Click Here!
      "Gerçekten" haber verir 17 Eylül 2007

Eski tarihli sayılar

Görüş, teklif ve
eleştirilerinizi
[email protected]
adresine bekliyoruz.
 

Ali FERŞADOĞLU

Kişiliğini bulma



Kişiliğimizin oluşmasını ele aldık; şimdi kişiliğimizi, şahsiyetimizi bulma üzerinde duralım. Aslında şahsiyetimizi bulurken ve karakterimizi oluştururken karışık ve komplike yollar izleriz. Bu çetrefilli yollara sapmadan, şöyle bir örnekten yola çıkabiliriz:

Gözlerimizi bağlayıp, yabancısı olduğumuz ıssız bir adaya bıraksalar; ne yaparız? Önce kendimizi kontrol edip çevremizi; ardından karnımızı nasıl, ne ile doyuracağımızı; peşinden emniyet içinde barınacağımız bir mekân araştırırız. Sonra nasıl mutlu ve huzûrlu bir hayat süreceğimizi düşünürüz. Ve neticede de, “Bizi buraya kim, ne için gönderdi, bundan sonra nereye sevk edecek?” suâllerinin cevaplarını bulmalıyız.

İnsan kendisini, evvelâ kendisine; sonra âilesine, çevresine; ardından “mevcudata” ve Yaratanına göre tarif eder; yerini belirler.

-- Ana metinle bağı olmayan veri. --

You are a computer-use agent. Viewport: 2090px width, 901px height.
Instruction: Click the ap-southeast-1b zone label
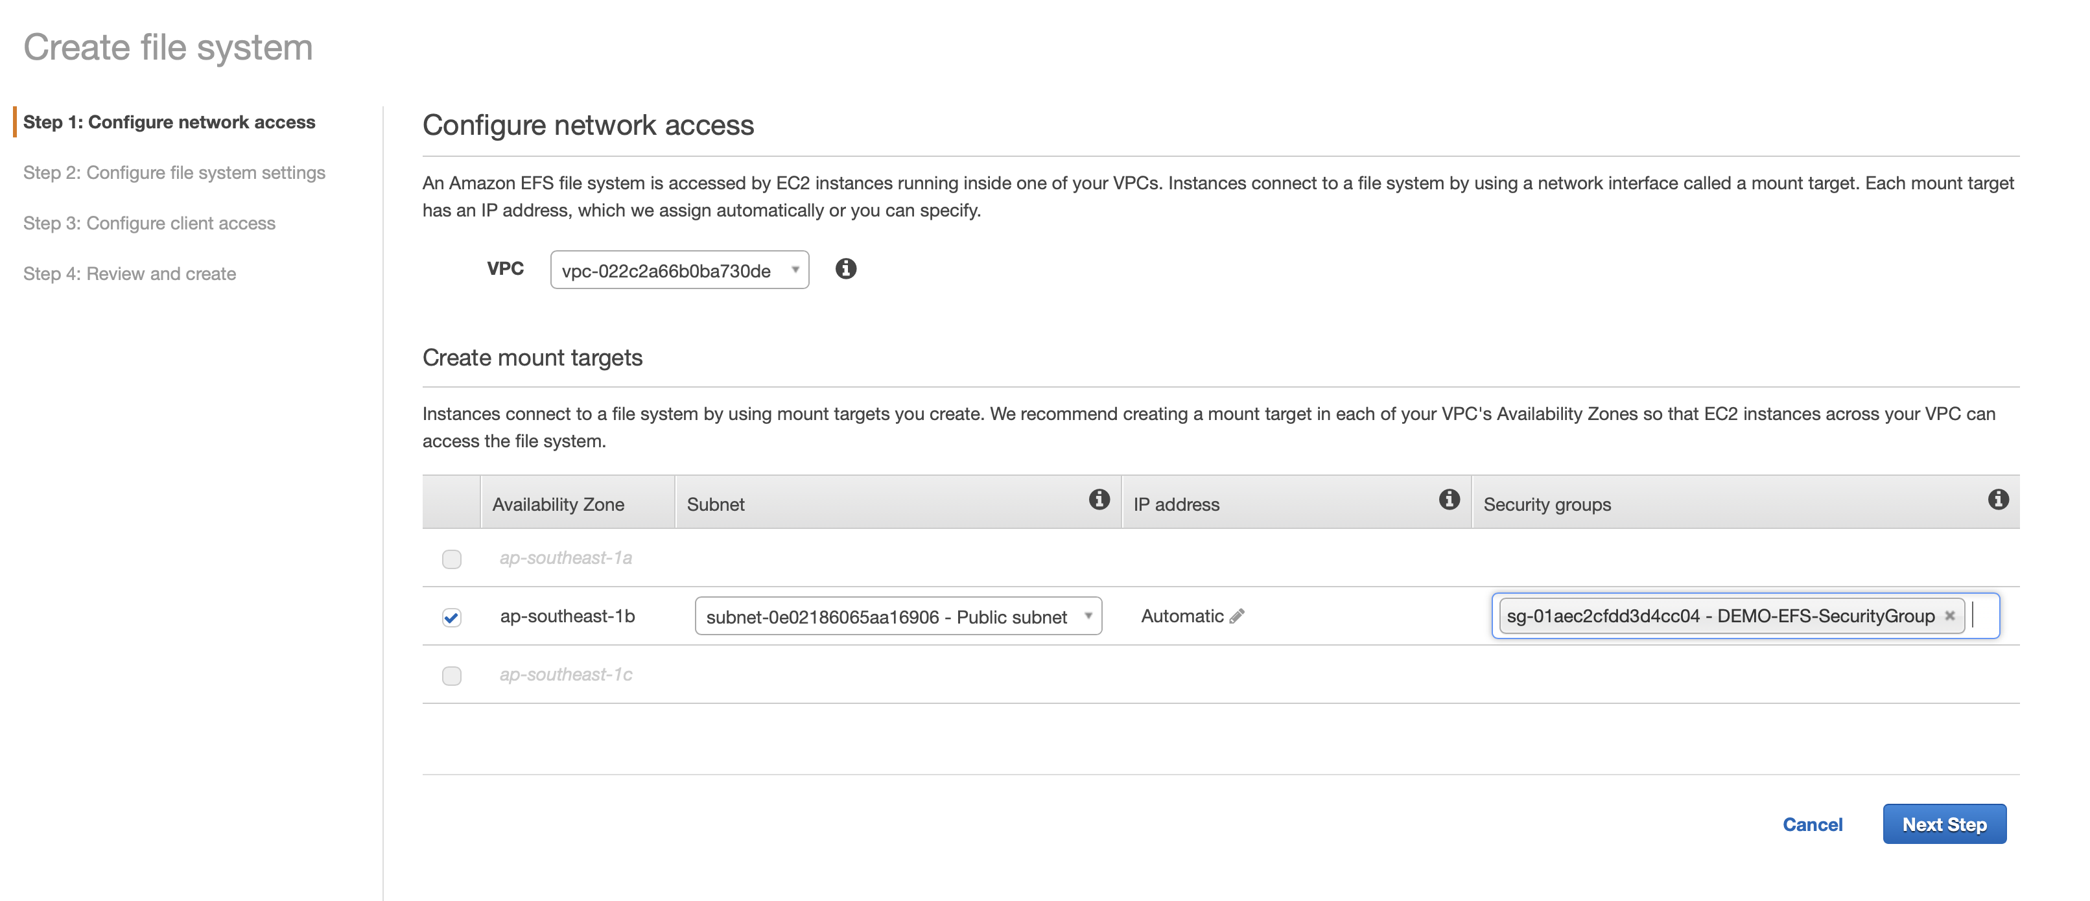click(567, 616)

Buna göre de mânevî cephesini inşâ, duygularını ihyaya çalışır. İşte, tabiî seyri içindeki bu sürece psikologlar, psikanalistler veya psikiyatristler, “kişilik, yâni şahsiyetini bulma” derler.

İslâmiyet; öncelikle olumlu ve olumsuz duygularını belirler. Sonra olumlularını, ulvilerini geliştirme, olumsuzlarını yönlendirme melekesi geliştirir. Hepimizde, “akıl, şehvet ve gadap/savunma mekanizması” olmak üzere üç temel yetenek, onlarca olumlu-olumsuz duygu, yüzlerce his ve binlerce lâtife ile donatıldık. Dostluk-düşmanlık, sevgi-nefret, diğergam-bencil, tasdik-inkâr, hilm-gadap/öfke, gayret-tembellik, fazilet-egoizm gibi olumlu ve olumsuz duyguların harmanlanmasıyla yaratıldığımızdan terbiye ve tekâmül için yalnızca olumlu duyguların geliştirilmesi kifayet etmez. Her şey çift kutuplu yaratıldığından hakikat ve tekâmül zıtlar sayesinde ortaya çıkar. İnsanlık vasfının tezahür edebilmesi için olumsuz duyguların yönlendirilmesi ve yerli yerinde kullanılması gerekmektedir.

Kimi ahlâkçı, psikolog, pedagoglar olumsuz duyguların insan fıtratından yok edilmesi gerektiğini savunur. Ahlâkı zayıf insanlara, “Haset etme!”, “Hırs gösterme!”, “İnat etme!” ve “Dünyayı sevme!” diyerek terbiye edemeyiz. Bu, “fıtratını/yaratılış yapını değiştir” gibi yerine getirilmesi imkânsız bir tekliftir. Adeta, akan suya “Tersine ak!”; lâmbaya “Işık verme!”; fırına, “Yemek pişirme!” demek gibi bir şeydir.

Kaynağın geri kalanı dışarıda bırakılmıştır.